TASK BRIEF: Write out all the data again, exactly as it stands.

(Pixel coordinate grounding data)

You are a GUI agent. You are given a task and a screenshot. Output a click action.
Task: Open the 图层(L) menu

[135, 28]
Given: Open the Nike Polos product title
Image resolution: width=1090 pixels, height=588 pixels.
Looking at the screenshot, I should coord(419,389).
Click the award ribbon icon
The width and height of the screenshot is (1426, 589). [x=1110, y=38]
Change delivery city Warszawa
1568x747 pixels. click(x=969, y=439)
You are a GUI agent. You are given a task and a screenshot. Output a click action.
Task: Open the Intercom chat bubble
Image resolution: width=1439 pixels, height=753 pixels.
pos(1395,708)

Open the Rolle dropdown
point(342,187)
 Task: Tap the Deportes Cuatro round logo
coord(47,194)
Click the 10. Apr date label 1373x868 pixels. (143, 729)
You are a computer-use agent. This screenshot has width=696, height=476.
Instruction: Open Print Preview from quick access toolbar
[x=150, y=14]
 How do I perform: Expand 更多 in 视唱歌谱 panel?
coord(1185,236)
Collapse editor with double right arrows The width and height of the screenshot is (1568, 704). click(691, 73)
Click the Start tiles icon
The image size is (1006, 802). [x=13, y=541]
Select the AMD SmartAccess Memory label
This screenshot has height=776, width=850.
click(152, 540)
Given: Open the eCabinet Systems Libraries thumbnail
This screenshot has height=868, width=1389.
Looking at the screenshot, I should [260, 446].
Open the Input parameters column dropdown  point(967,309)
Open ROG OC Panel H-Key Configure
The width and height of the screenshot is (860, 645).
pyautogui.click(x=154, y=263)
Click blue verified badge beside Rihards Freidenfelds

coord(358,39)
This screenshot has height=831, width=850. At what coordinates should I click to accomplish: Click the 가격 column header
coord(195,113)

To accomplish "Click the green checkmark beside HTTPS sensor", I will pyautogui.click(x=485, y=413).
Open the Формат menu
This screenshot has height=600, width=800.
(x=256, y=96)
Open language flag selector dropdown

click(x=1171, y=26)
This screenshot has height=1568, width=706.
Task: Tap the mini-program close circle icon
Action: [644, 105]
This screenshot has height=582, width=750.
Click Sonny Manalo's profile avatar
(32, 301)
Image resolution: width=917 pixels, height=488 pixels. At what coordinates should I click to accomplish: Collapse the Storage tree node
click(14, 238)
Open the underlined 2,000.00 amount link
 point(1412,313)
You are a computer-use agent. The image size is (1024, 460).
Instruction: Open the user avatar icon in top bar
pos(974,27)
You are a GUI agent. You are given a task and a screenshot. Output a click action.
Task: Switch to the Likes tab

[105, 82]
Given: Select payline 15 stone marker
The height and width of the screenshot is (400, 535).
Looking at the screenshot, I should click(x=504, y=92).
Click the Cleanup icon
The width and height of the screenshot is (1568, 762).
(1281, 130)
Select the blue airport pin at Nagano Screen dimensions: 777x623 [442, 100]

YOUR RESPONSE:
You are a GUI agent. You are given a task and a screenshot. Output a click action.
Task: Open the 图层(L) menu

[135, 28]
Given: Open the Nike Polos product title
Image resolution: width=1090 pixels, height=588 pixels.
Looking at the screenshot, I should coord(419,389).
Click the award ribbon icon
The width and height of the screenshot is (1426, 589). [x=1110, y=38]
Change delivery city Warszawa
1568x747 pixels. click(x=969, y=439)
You are a GUI agent. You are given a task and a screenshot. Output a click action.
Task: Open the Intercom chat bubble
Image resolution: width=1439 pixels, height=753 pixels.
pos(1395,708)

Open the Rolle dropdown
point(342,187)
 Task: Tap the Deportes Cuatro round logo
coord(47,194)
Click the 10. Apr date label 1373x868 pixels. (143, 729)
You are a computer-use agent. This screenshot has width=696, height=476.
Instruction: Open Print Preview from quick access toolbar
[x=150, y=14]
 How do I perform: Expand 更多 in 视唱歌谱 panel?
coord(1185,236)
Collapse editor with double right arrows The width and height of the screenshot is (1568, 704). click(691, 73)
Click the Start tiles icon
The image size is (1006, 802). [x=13, y=541]
Select the AMD SmartAccess Memory label
This screenshot has height=776, width=850.
click(152, 540)
Given: Open the eCabinet Systems Libraries thumbnail
This screenshot has height=868, width=1389.
Looking at the screenshot, I should [260, 446].
Open the Input parameters column dropdown  point(967,309)
Open ROG OC Panel H-Key Configure
The width and height of the screenshot is (860, 645).
pyautogui.click(x=154, y=263)
Click blue verified badge beside Rihards Freidenfelds

coord(358,39)
This screenshot has height=831, width=850. At what coordinates should I click to accomplish: Click the 가격 column header
coord(195,113)

To accomplish "Click the green checkmark beside HTTPS sensor", I will pyautogui.click(x=485, y=413).
Open the Формат menu
This screenshot has height=600, width=800.
(x=256, y=96)
Open language flag selector dropdown

click(x=1171, y=26)
This screenshot has height=1568, width=706.
Task: Tap the mini-program close circle icon
Action: [644, 105]
This screenshot has height=582, width=750.
Click Sonny Manalo's profile avatar
(32, 301)
Image resolution: width=917 pixels, height=488 pixels. At what coordinates should I click to accomplish: Collapse the Storage tree node
click(14, 238)
Open the underlined 2,000.00 amount link
 point(1412,313)
You are a computer-use agent. The image size is (1024, 460).
Instruction: Open the user avatar icon in top bar
pos(974,27)
You are a GUI agent. You are given a task and a screenshot. Output a click action.
Task: Switch to the Likes tab

[105, 82]
Given: Select payline 15 stone marker
The height and width of the screenshot is (400, 535).
Looking at the screenshot, I should click(x=504, y=92).
Click the Cleanup icon
The width and height of the screenshot is (1568, 762).
(1281, 130)
Select the blue airport pin at Nagano Screen dimensions: 777x623 [442, 100]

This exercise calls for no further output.